Ah, Narsis Dren, a spoiled Indiana Jones, here again .. I guess the thing with the bottle was the result of an Alteration spell, rather than the Illusion one. Dren says, the spell fooled his psyche to make him believe he was that bottle. If we are not the spell's targets and the spell is indeed an Illusion one, then what makes us see the bottle if not an Alteration magic? The book says it is easy to confuse Illusion and Alteration. I suppose this is a good example of it.
it does now seem after reading it a touch confusing whether or not it is an Illusion Spell or Alteration spell, and you are right according to this book that if it was an Illusion spell - between the caster and the target (Narsis Dren) - then all who came across this would not be able to see Narsis as a bottle but only as a Dunmer who thinks he is a bottle - but if it was an Alteration spell then wouldnt we all think we were bottles that could not move?
Thank you for understanding my thought, @Eporem! Regarding your question: that depends on the spell's target. Alteration changes the target, the part of reality, itself, so everyone sees it changed. The Illusion changes the target's perception of reality, so nobody feels it except the target. Hah, there's an old joke on that thing I remember an eastern guy told me years ago: a tournament of the greatest mages. The final round between David Copperfield and a customs officer. An arcane flourish - and David Copperfield turns a plane into an elephant. "Wow! Unbelievable!" - the audience's enthused. Then the customs officer comes in. He points at an open stores van and asks the audience of what they see in there. "Sturgeon roe!" - the audience replies. The customs officer closes the van, takes the customs permit, breathes onto the stamp, stamps the document, then points at the van again and says: "Green peas!" . Well, it might not be that funny, but Copperfield's magic there was an Alteration one - he changed reality witnessed by everybody (well, of course, if that was not an AoE illusion spell with the whole audience as it's target). The same time, the customs officer showed an illusion spell.
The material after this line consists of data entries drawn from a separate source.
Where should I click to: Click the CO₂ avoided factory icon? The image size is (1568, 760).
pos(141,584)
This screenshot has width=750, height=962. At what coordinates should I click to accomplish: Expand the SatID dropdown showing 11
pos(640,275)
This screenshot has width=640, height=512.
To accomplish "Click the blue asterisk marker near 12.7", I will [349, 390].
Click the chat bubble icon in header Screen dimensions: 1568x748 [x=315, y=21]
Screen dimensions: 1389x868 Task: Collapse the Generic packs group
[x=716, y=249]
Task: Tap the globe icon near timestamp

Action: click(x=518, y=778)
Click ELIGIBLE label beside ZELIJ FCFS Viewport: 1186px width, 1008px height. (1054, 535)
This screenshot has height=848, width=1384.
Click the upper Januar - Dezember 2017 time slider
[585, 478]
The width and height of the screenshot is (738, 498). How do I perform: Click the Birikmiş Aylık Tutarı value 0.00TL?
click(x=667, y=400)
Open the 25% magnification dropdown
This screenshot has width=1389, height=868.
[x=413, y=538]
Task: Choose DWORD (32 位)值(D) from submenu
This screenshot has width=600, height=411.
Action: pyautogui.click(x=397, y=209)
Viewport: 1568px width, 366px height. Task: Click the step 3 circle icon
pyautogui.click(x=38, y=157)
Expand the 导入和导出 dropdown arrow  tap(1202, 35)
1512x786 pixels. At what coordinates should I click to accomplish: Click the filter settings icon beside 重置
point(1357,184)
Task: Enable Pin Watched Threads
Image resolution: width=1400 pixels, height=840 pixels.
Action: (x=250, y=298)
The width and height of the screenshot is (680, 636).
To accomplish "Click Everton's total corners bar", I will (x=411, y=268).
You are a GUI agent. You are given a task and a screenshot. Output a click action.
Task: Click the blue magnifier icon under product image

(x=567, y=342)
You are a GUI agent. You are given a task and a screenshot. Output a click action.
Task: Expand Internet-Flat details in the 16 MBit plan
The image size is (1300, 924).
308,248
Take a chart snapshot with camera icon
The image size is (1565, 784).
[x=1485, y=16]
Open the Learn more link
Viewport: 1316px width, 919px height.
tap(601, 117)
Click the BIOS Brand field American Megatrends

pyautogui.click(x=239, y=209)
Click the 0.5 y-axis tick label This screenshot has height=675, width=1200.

That book is very interesting one, indeed. I'd point your attention to my favourite lines there: "Our reality is a perception of greater forces impressed upon us for their amusement. Some say that these forces are the gods, other that they are something beyond the gods.". Beyond the gods, indeed, but still impressed upon those NPC for our own amusement. A nice phrase in an in-game book describing the role of the developers and us, players, in this video game, isn't it ? The Monkey truth is way bigger than that book there, it shows us ourselves, uses the language of the inhabitants of that world, describes things from their distant perspective and calls to reveal it. I wish you an interesting journey deep into the lore, @Eporem! That world deserves decades of study and still it has things to surprise us even after all these years.